Alle materie, levend of niet, is opgebouwd uit chemische elementen; dit zijn fundamentele chemische stoffen in de zin dat ze zijn wat ze zijn – ze kunnen niet in een ander element worden veranderd. Elk element wordt onderscheiden door het aantal protonen, neutronen, en elektronen dat het bezit. Koolstof bijvoorbeeld heeft een atoomnummer van 6 en een atoommassa van ongeveer 12, omdat het 6 positief geladen protonen heeft en 6 neutronen die niet geladen zijn. De 6 geladen elektronen dragen zeer weinig bij tot de atoommassa. Er zijn 92 natuurlijk voorkomende elementen op aarde. De reeks elementen en hun subatomaire structuur zijn samengevat in het periodiek systeem der elementen, dat hiernaast is afgebeeld.
In levende organismen zijn de meest voorkomende elementen koolstof, waterstof en zuurstof. Deze drie elementen vormen samen met stikstof, fosfor en een handvol andere elementen het overgrote deel van de levende materie. Een atoom is een afzonderlijke eenheid van een chemisch element. Enkele van deze elementen die veel voorkomen in organische moleculen zijn hieronder weergegeven.
Atomen kunnen zich met andere atomen verbinden door chemische bindingen te vormen.
Covalente bindingen
Een covalente binding is een binding waarbij een of meer elektronenparen door twee atomen worden gedeeld. De illustratie rechts toont twee zuurstofatomen die covalent gebonden zijn door het delen van twee elektronenparen zoals geïllustreerd in het gearceerde gebied.

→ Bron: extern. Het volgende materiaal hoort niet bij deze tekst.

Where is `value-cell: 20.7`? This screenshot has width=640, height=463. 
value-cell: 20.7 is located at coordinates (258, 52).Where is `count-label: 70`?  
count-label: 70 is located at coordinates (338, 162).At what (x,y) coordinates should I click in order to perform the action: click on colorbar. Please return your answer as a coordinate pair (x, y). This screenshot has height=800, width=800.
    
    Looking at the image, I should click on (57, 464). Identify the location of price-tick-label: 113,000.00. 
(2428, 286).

De figuur hieronder toont een reeks moleculen die gevormd worden door covalente binding. Ga met de muis over elk molecuul om een korte beschrijving te zien.
,
Water is een polair molecuul
Merk ook op dat het delen van elektronen niet altijd gelijk is. In een watermolecuul bijvoorbeeld brengen de negatief geladen elektronen meer tijd door in de buurt van het zwaardere zuurstofatoom.
Het nettoresultaat is dat het ene uiteinde van het watermolecuul negatiever is dan het andere uiteinde. Water is dus een “polair” molecuul. We zullen zien dat deze polariteit belangrijke implicaties heeft voor vele biologische verschijnselen, waaronder de celstructuur. Je hebt misschien wel eens gehoord van de uitdrukking “gelijk is gelijk”. Dit betekent dat polaire moleculen goed oplossen in polaire vloeistoffen zoals water. Suikers (b.v. glucose) en zouten zijn polaire moleculen, en zij lossen op in water, omdat de positieve en negatieve delen van de twee soorten moleculen zich goed onder elkaar kunnen verdelen.
Ionische Bindingen
Natrium heeft een enkel elektron in zijn buitenste schil, en het is thermodynamisch stabieler als het dit elektron opgeeft. Dit verlies van een negatief elektron resulteert in een positief geladen natriumion, afgekort Na+. Chloor daarentegen heeft zeven elektronen in zijn buitenste orbitale schil, en het is thermodynamisch stabieler als het een extra elektron verwerft om de buitenste orbitale schil te vervolledigen. Dit resulteert in een negatief geladen chloride-ion, afgekort Na+. De positief geladen natriumionen en de negatief geladen chloride-ionen trekken elkaar aan en leiden tot de vorming van een ionische binding. In afwezigheid van water vormen natrium en chloride een kristalrooster door de aantrekkingskracht van negatieve en positieve ionen.
Als natriumchloridekristallen echter in water worden geplaatst, zullen de polaire watermoleculen de natrium- en chloride-atomen “hydrateren”, omdat de watermoleculen polair zijn. In de illustratie hieronder stellen de donkerblauwe V-vormige figuren watermoleculen voor, die polair zijn. De positieve uiteinden van de watermoleculen worden aangetrokken door de negatief geladen chloride-ionen, terwijl de negatieve pool van de watermolecule wordt aangetrokken door de positieve natrium-ionen. Het resultaat is dat de ionen gehydrateerd worden en het kristalrooster oplost in de waterige oplossing. Dit is precies wat er gebeurt als je kristallijn tafelzout toevoegt aan een glas water.